Dabei würde eine Anschaffung auch aus heutiger Sicht noch absolut Sinn machen, schließlich begeisterte das Trio mit seiner zweiten Platte kurz vor der Jahrtausendwende diejenigen, die sich auf die Suche nach echten Perlen gemacht hatten. Zugegebenermaßen sind die zehn Songs nicht die eingängigste Ware, die mir jemals untergekommen ist. „Schuld“ daran sind weniger verzwickte Melodieführungen, sondern eher etwas sperrige Songstrukturen, die sich bei Längen, die sich auch mal deutlich jenseits der fünf Minuten bewegen, quasi von selbst ergeben. Aber wenn man sich ein wenig auf DAWN OF DREAMS einlässt, kann man viel für sich entdecken. Zum Beispiel eine für die Spielart erstaunlich versierte Instrumentenarbeit, sind Gitarrensoli im Gothic Metal doch nicht unbedingt die oberste Bürgerpflicht. Sehr schön sind die häufigen Klavierparts, die in ihrer hoffnungsstrebenden Verlorenheit ein wenig an In The Woods… zu „Omnio“-Zeiten erinnern.

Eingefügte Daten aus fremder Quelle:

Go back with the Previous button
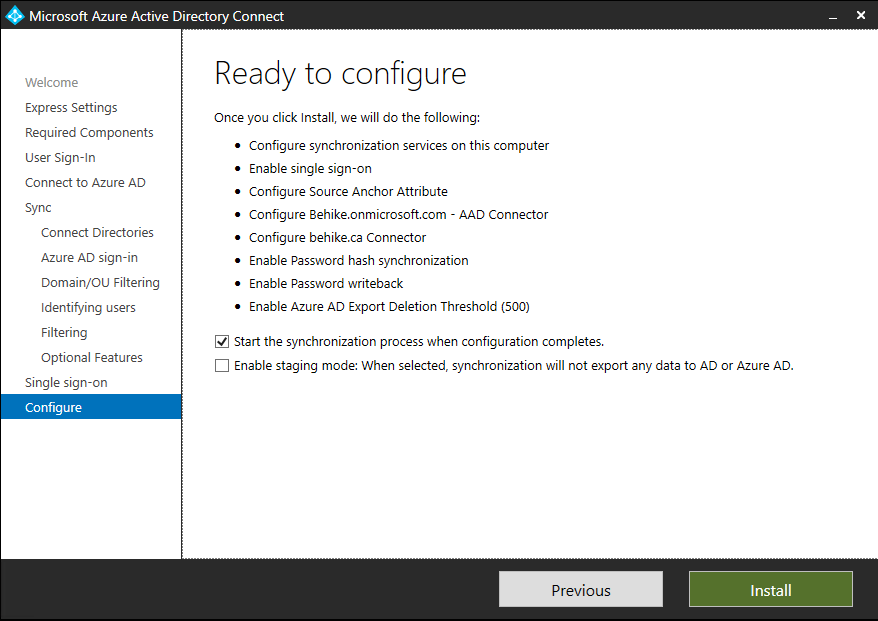The width and height of the screenshot is (878, 621). click(x=580, y=590)
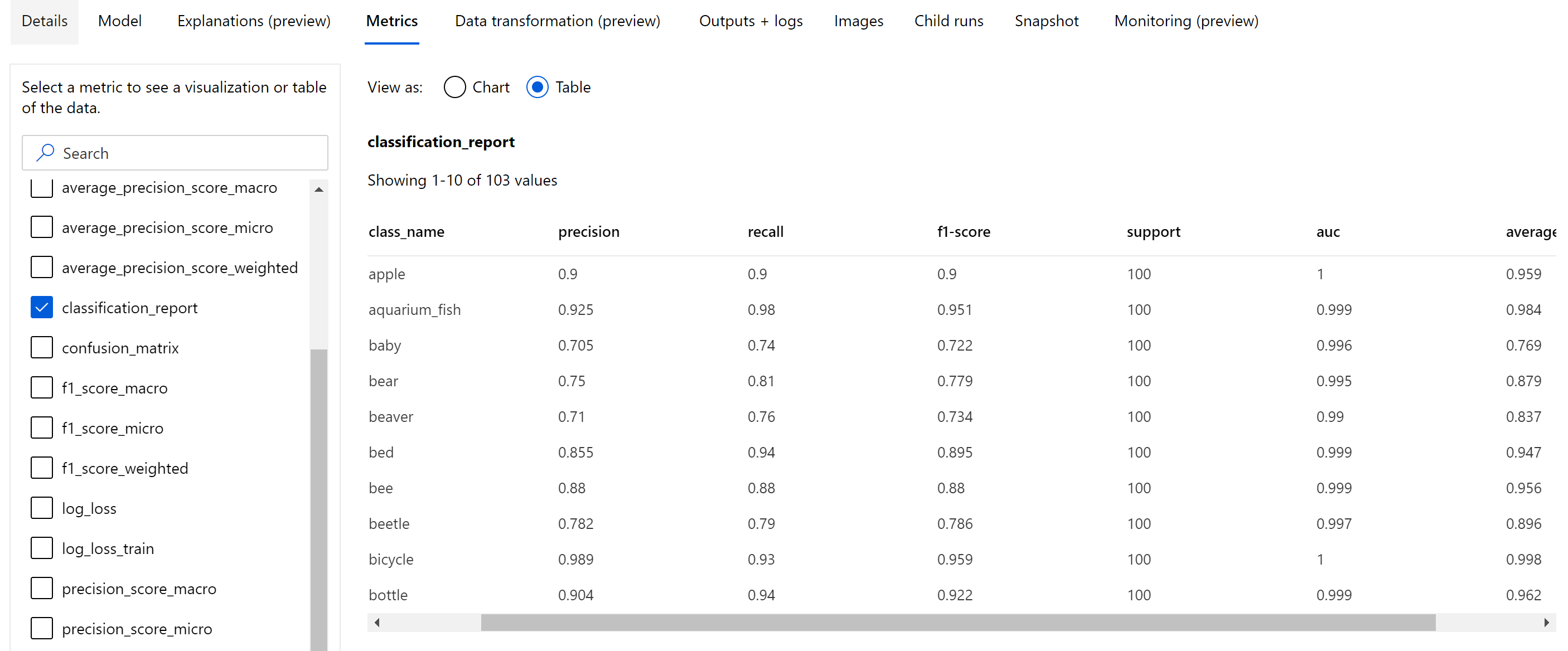Enable the confusion_matrix checkbox

(x=40, y=347)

Für Abwechslung sorgt man ebenso beim Gesang: Da ist zwischen Klargesang, der erstaunlich gut die Töne trifft, und tiefem Grunzen alles dabei, was man sich auf einer düsteren Platte wünscht, was auch auf die Ausrichtung im Bereich Geschwindigkeit zutrifft. Natürlich wird hier nicht in Highspeed-Tempo attackiert, aber der eine oder andere Song hat schon entsprechenden „Drive“ und man ertappt sich, wie man den Rhythmus wahlweise mitwippt oder auf dem Tisch ein wenig Mini-Schlagzeug spielt.

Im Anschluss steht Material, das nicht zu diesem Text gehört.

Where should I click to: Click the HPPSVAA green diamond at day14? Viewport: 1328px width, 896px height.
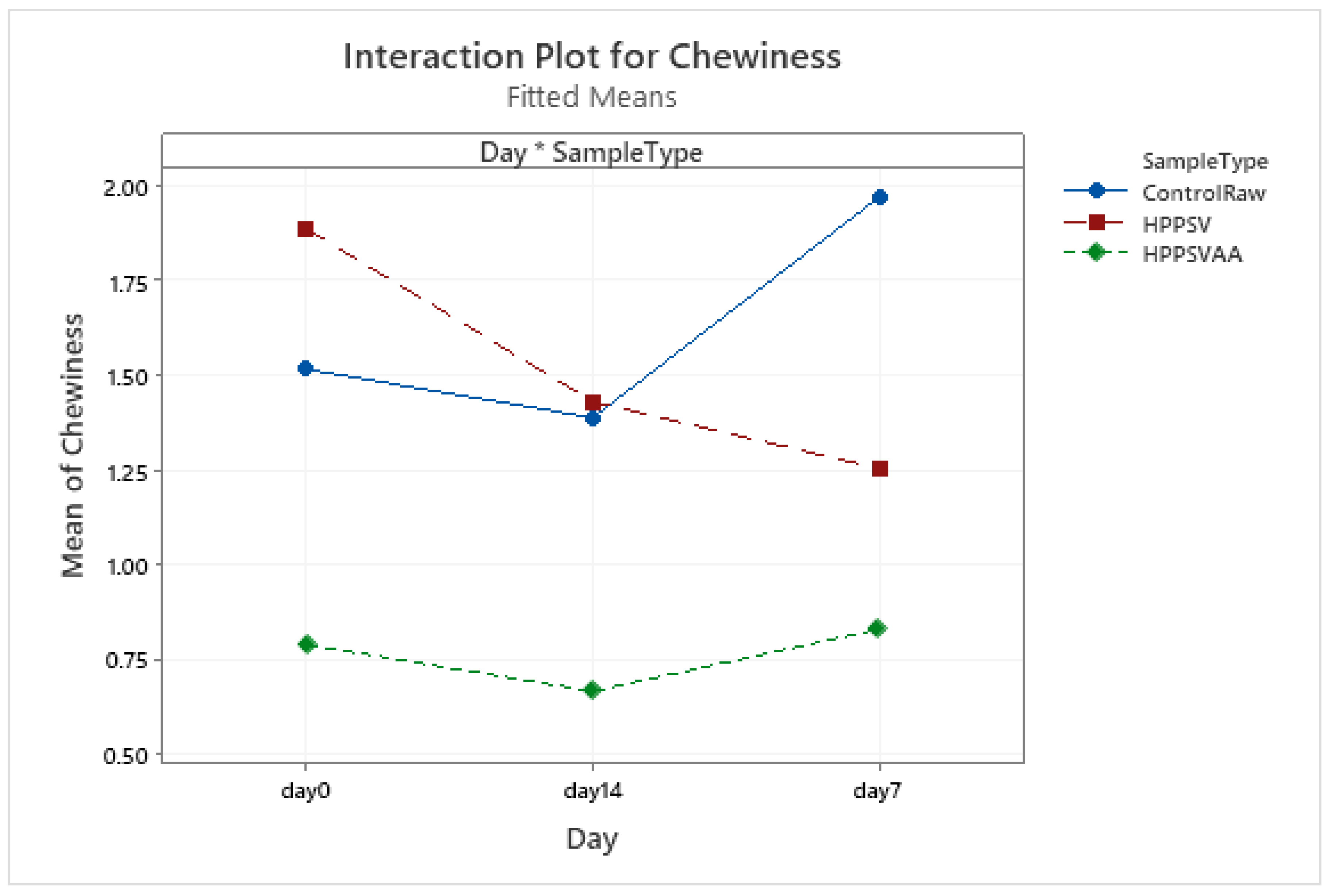click(x=592, y=690)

Auch wenn die Songs durch die Bank eine hohe Qualität aufweisen (einzig „The Serpent“ fällt etwas ab), möchte ich doch ein Lied herausgreifen, weil es in seiner Gesamtheit schon eine kleine Besonderheit darstellt. „IV“ benutzt ein ausgiebiges Sample des wunderbar emotionalen Leitthemas von Peter Tschaikowskys „Schwanensee“. Dieses wird durch DAWN OF DREAMS im Verlauf noch etwas weiter entwickelt und darum herum ein großartiger Song gestrickt. Denn: Die liebliche Melodie des russischen Romantikers wird nicht etwa für eine reine Ballade genutzt, sondern die ganze Palette der zur Verfügung stehenden Stimmungen findet Einzug in „IV“ und macht es damit zu dem positiven Ausreißer auf „Fragments“.

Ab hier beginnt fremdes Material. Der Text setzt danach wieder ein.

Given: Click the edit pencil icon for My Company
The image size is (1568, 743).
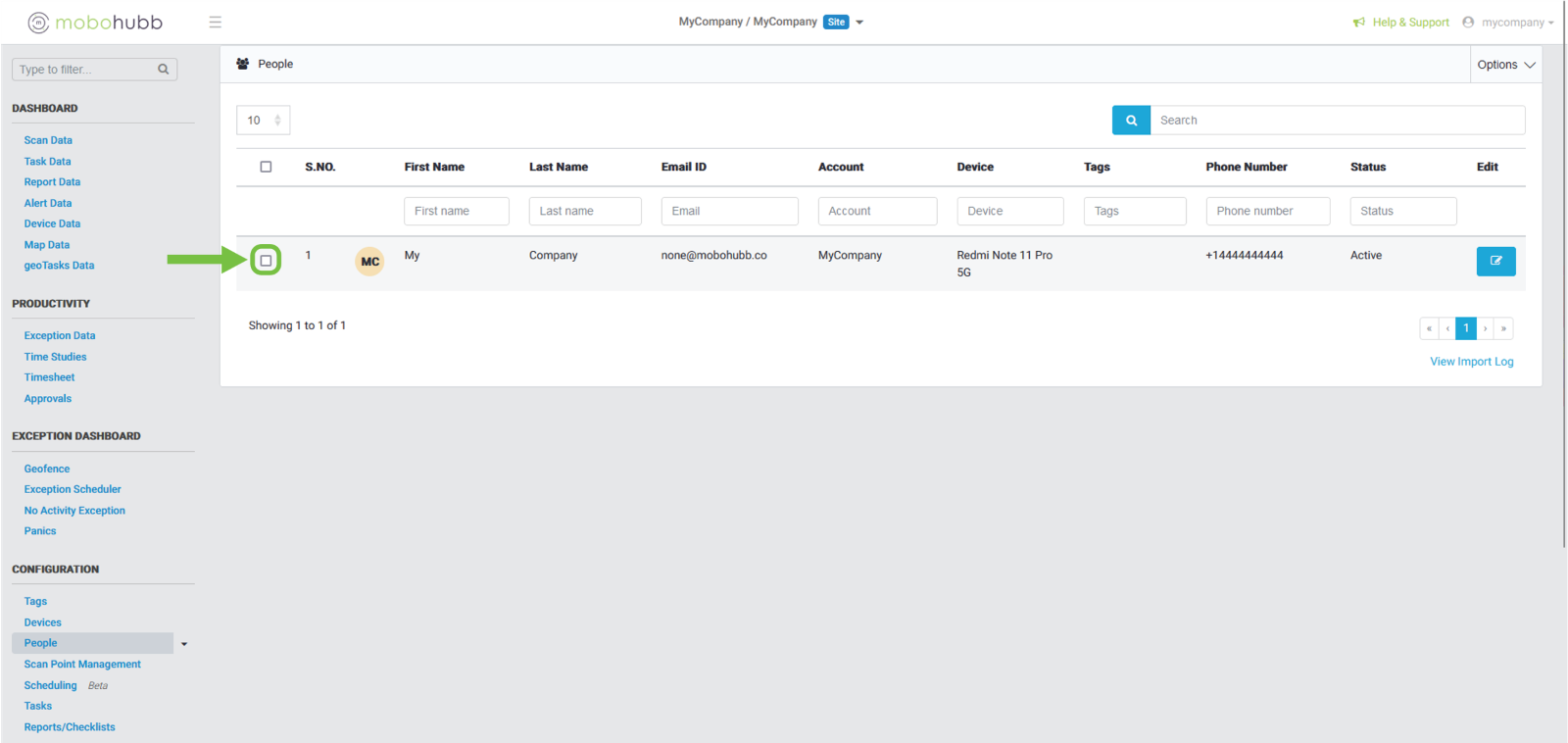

Ja, es ist wirklich tragisch, dass eine Band wie DAWN OF DREAMS die verdienten Lorbeeren nie ernten konnte. Daran wird auch der Aufruf, sich zumindest nach „Fragments“ auf Wühltischen bei Festivals oder im Backkatalog diverser Mailorder umzusehen, kaum etwas ändern. Bereuen sollte es kein Freund düster-emotionaler Musik, die nicht nur rasch heruntergekurbelt wurde, sondern mit Sinn und Verstand daherkommt. Augen auf und zuschlagen, wenn sich die Möglichkeit ergibt!